Brontekst:
■ ■ ■ ■
# Ervaringen met instellingen > Ervaringen met ziekenhuizen in Nederland >  Ervaringen met Ziekenhuis Nij Smellinghe

## Nationaal Gezondheids Forum

Adres:
Ziekenhuis Nij Smellinghe
Compagnonsplein 1
Drachten

Bezoek de website van Ziekenhuis Nij Smellinghe


*Plaats hieronder jouw ervaringen met Ziekenhuis Nij Smellinghe.*

----------


## [email protected]

Ik heb aangeboren lymphoedeem, net als mijn zus en broer, mijn zus draagt al sinds haar jeugd steunkousen ik wilde daar niet aan. 
Maar toen ik de 40 was gepasseerd kreeg ik rare uitslag op mijn benen en omdat ik goede ervaringen had met het UMC in Utrecht ben ik daar naartoe gegaan. Na een kort onderzoek vroegen ze mij of ik naar Nij Smellinghe in Drachten wilde, ik antwoordde, pfff helemaal naar Drachten.
Volgens het UMC is er maar een ziekenhuis in Nederland gespecialiseerd in lymphoedeem en dat is Nij Smellinghe. Ik er naartoe en ja eindelijk een ziekenhuis die ervan af wisten, ik werd 3 weken opgenomen. In deze weken kreeg ik nuttige voorlichting over lymphoedeem, met videobeelden en presentaties en de gevaren. Een van de genoemde gevaren, wondroos, was bij mijn zus al gebeurd, ze werd opgenomen in een ziekenhuis met meer dan 40 graden koorts. Ook kreeg ik fysiotherapie en lymphedrainage, en mijn onderbenen werden ingezwachteld en ze werden steeds dunner. De verzorging in het ziekenhuis was als in een hotel, ik kreeg voedselbonnen, liep langs een buffet, ging met mijn dienblad buiten op het terras in het zonnetje zitten en als ik langer de tijd had ging ik een stukje verder op het terrein naast de vijver zitten.
Nu moet ik wel de rest van mijn leven steunkousen dragen maar ik heb er geen last van, mijn onderbenen zijn nu veel dunner en ook bj warmer weer passen mijn schoenen nog.
Twee jaar geleden ben ik in Utrecht geopereerd aan een ingegroeide teennagel, ze zouden mijn nagelbed ook verwijderen zodat ik nooit meer een nagel zou krijgen. Maar ik kreeg 2 rare stukken nagel ervoor terug en de nodige last ervan. Inmiddels in Nij Smellinge geweest en over 2 weken wordt ik daar opgenomen voor het verwijderen van beide grote teennagels en -bed. Leuk is het natuurlijk niet maar omdat het in Nij Smellinge gaat gebeuren vind ik het niet zo erg.

----------
■ ■ ■ ■
Opgeslagen gegevensitems:
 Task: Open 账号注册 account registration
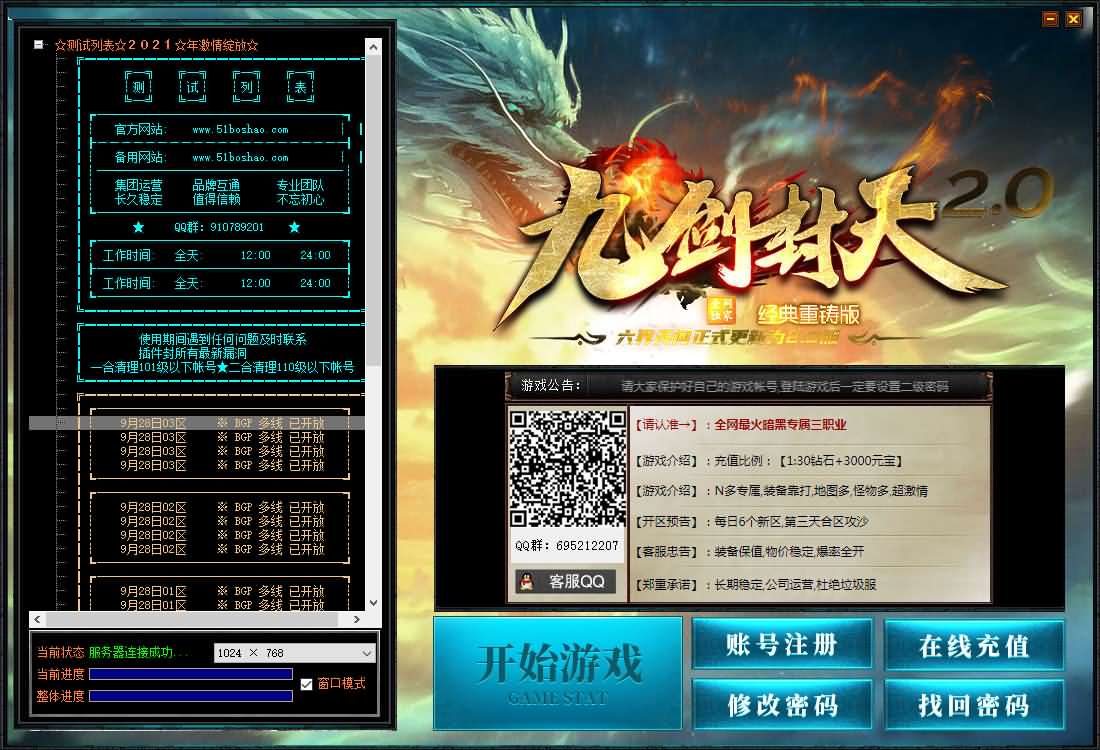tap(782, 645)
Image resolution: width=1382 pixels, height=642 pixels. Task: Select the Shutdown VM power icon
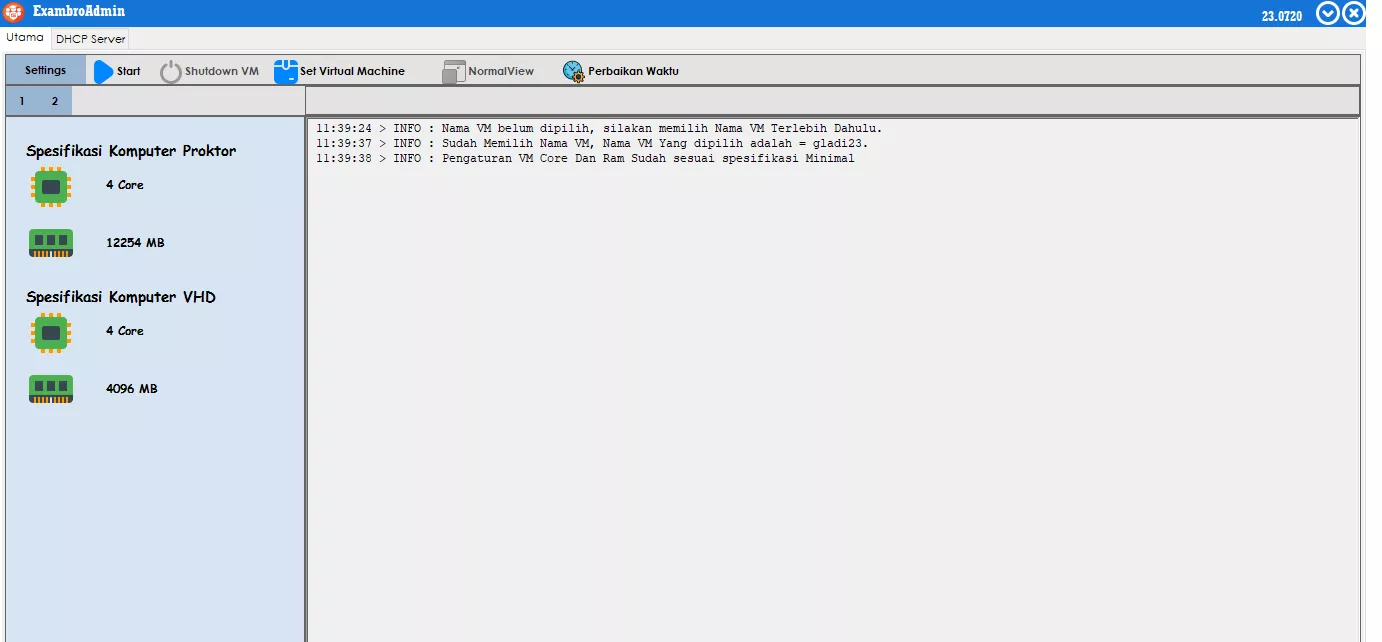coord(170,70)
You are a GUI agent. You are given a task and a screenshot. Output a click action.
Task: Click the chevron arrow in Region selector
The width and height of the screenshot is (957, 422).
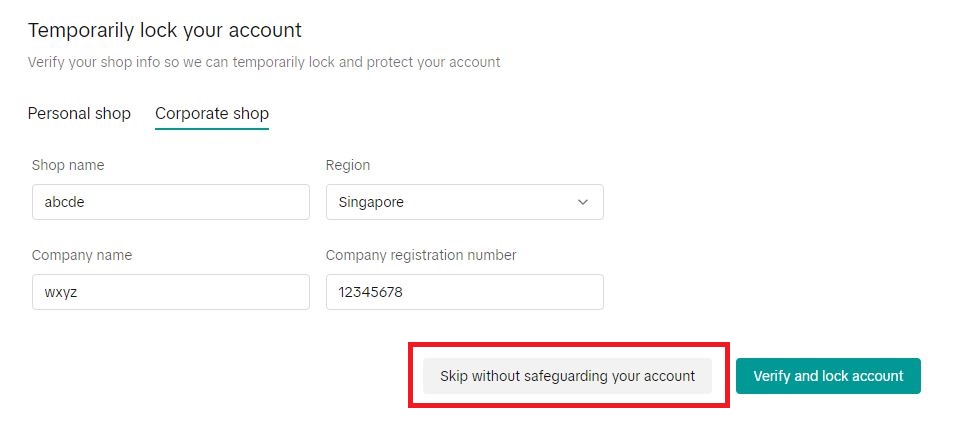point(583,202)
■ ■ ■ ■
Opdracht:
Citeer uit het forumbericht over Ziekenhuis Nij Smellinghe letterlijk het stuk dat begint bij "Twee jaar geleden" en eindigt bij "niet zo erg.".

Antwoord:
Twee jaar geleden ben ik in Utrecht geopereerd aan een ingegroeide teennagel, ze zouden mijn nagelbed ook verwijderen zodat ik nooit meer een nagel zou krijgen. Maar ik kreeg 2 rare stukken nagel ervoor terug en de nodige last ervan. Inmiddels in Nij Smellinge geweest en over 2 weken wordt ik daar opgenomen voor het verwijderen van beide grote teennagels en -bed. Leuk is het natuurlijk niet maar omdat het in Nij Smellinge gaat gebeuren vind ik het niet zo erg.